**What you need to do:** Make an exact copy of the lines below.

START Source data

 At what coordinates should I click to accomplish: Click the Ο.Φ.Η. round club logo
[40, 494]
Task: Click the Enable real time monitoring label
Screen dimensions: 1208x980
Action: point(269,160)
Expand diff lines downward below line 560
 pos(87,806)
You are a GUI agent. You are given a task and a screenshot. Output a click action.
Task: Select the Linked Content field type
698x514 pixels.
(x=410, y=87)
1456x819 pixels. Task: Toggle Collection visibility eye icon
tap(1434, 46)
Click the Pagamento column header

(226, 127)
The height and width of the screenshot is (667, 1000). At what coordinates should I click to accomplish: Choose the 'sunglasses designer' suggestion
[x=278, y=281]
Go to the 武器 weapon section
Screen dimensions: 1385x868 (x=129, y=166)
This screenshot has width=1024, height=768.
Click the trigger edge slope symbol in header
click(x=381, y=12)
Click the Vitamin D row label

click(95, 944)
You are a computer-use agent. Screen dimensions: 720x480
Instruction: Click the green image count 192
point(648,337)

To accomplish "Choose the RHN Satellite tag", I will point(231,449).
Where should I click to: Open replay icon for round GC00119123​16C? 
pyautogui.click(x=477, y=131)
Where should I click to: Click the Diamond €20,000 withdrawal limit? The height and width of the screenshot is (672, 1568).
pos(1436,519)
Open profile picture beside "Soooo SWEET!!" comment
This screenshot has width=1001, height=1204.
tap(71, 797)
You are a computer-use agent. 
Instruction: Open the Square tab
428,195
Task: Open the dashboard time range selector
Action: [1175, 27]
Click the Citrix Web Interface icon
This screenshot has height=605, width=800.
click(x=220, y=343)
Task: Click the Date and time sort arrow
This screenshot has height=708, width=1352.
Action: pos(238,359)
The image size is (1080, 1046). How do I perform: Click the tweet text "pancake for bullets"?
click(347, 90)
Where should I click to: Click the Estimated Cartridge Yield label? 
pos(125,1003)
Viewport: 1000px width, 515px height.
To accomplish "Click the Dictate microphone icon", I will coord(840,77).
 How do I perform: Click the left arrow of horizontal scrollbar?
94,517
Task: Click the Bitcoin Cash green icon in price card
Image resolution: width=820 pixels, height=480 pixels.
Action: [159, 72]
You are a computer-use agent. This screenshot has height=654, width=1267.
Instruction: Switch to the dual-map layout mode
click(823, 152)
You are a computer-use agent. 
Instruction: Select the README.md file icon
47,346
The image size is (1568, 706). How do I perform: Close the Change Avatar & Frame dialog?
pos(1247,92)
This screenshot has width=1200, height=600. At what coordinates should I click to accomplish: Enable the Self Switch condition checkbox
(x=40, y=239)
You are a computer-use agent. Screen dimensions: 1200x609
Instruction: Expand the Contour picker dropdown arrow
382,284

END Source data

**Solution to the problem:**
 At what coordinates should I click to accomplish: Click the Ο.Φ.Η. round club logo
[40, 494]
Task: Click the Enable real time monitoring label
Screen dimensions: 1208x980
Action: point(269,160)
Expand diff lines downward below line 560
 pos(87,806)
You are a GUI agent. You are given a task and a screenshot. Output a click action.
Task: Select the Linked Content field type
698x514 pixels.
(x=410, y=87)
1456x819 pixels. Task: Toggle Collection visibility eye icon
tap(1434, 46)
Click the Pagamento column header

(226, 127)
The height and width of the screenshot is (667, 1000). At what coordinates should I click to accomplish: Choose the 'sunglasses designer' suggestion
[x=278, y=281]
Go to the 武器 weapon section
Screen dimensions: 1385x868 (x=129, y=166)
This screenshot has width=1024, height=768.
Click the trigger edge slope symbol in header
click(x=381, y=12)
Click the Vitamin D row label

click(95, 944)
You are a computer-use agent. Screen dimensions: 720x480
Instruction: Click the green image count 192
point(648,337)

To accomplish "Choose the RHN Satellite tag", I will point(231,449).
Where should I click to: Open replay icon for round GC00119123​16C? 
pyautogui.click(x=477, y=131)
Where should I click to: Click the Diamond €20,000 withdrawal limit? The height and width of the screenshot is (672, 1568).
pos(1436,519)
Open profile picture beside "Soooo SWEET!!" comment
This screenshot has width=1001, height=1204.
tap(71, 797)
You are a computer-use agent. 
Instruction: Open the Square tab
428,195
Task: Open the dashboard time range selector
Action: [1175, 27]
Click the Citrix Web Interface icon
This screenshot has height=605, width=800.
click(x=220, y=343)
Task: Click the Date and time sort arrow
This screenshot has height=708, width=1352.
Action: pos(238,359)
The image size is (1080, 1046). How do I perform: Click the tweet text "pancake for bullets"?
click(347, 90)
Where should I click to: Click the Estimated Cartridge Yield label? 
pos(125,1003)
Viewport: 1000px width, 515px height.
To accomplish "Click the Dictate microphone icon", I will coord(840,77).
 How do I perform: Click the left arrow of horizontal scrollbar?
94,517
Task: Click the Bitcoin Cash green icon in price card
Image resolution: width=820 pixels, height=480 pixels.
Action: [159, 72]
You are a computer-use agent. This screenshot has height=654, width=1267.
Instruction: Switch to the dual-map layout mode
click(823, 152)
You are a computer-use agent. 
Instruction: Select the README.md file icon
47,346
The image size is (1568, 706). How do I perform: Close the Change Avatar & Frame dialog?
pos(1247,92)
This screenshot has width=1200, height=600. At what coordinates should I click to accomplish: Enable the Self Switch condition checkbox
(x=40, y=239)
You are a computer-use agent. Screen dimensions: 1200x609
Instruction: Expand the Contour picker dropdown arrow
382,284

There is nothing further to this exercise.